What the task asks
From the listing below, extract every line that contains the string "axis". Treat uppercase and lowercase letters as distinct.

--------------------

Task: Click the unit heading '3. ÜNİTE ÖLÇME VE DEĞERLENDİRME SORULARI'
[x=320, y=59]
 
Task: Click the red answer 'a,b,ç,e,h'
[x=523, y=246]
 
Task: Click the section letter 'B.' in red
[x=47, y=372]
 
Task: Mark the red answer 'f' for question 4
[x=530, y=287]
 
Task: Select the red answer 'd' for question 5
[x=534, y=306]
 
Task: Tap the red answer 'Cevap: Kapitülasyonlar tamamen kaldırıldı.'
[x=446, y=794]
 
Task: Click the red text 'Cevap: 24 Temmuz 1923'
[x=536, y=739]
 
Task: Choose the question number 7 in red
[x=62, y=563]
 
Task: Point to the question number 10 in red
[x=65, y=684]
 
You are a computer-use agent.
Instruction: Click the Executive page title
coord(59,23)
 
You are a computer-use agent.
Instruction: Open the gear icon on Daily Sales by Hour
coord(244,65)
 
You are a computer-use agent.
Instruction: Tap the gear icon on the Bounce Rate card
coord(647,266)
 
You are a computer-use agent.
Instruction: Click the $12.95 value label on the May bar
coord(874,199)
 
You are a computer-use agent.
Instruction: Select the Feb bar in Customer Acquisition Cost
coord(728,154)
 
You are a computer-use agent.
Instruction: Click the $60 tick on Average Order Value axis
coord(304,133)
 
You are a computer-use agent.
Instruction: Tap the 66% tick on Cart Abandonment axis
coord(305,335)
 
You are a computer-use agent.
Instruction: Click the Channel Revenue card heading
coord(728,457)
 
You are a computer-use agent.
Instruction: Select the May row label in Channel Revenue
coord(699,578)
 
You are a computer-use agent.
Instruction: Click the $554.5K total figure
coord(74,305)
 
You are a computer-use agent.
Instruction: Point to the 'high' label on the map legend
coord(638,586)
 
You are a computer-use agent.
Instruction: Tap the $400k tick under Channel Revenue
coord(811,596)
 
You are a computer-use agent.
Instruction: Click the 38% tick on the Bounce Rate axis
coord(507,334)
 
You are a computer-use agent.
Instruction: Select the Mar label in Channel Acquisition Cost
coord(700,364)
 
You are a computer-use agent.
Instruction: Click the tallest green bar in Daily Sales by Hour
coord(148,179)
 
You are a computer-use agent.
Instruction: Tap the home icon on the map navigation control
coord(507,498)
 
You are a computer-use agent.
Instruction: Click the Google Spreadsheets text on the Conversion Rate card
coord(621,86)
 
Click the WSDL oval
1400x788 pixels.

--------------------

Solution to the problem
Instruction: Click the $60 tick on Average Order Value axis
Instruction: Tap the 66% tick on Cart Abandonment axis
Instruction: Click the 38% tick on the Bounce Rate axis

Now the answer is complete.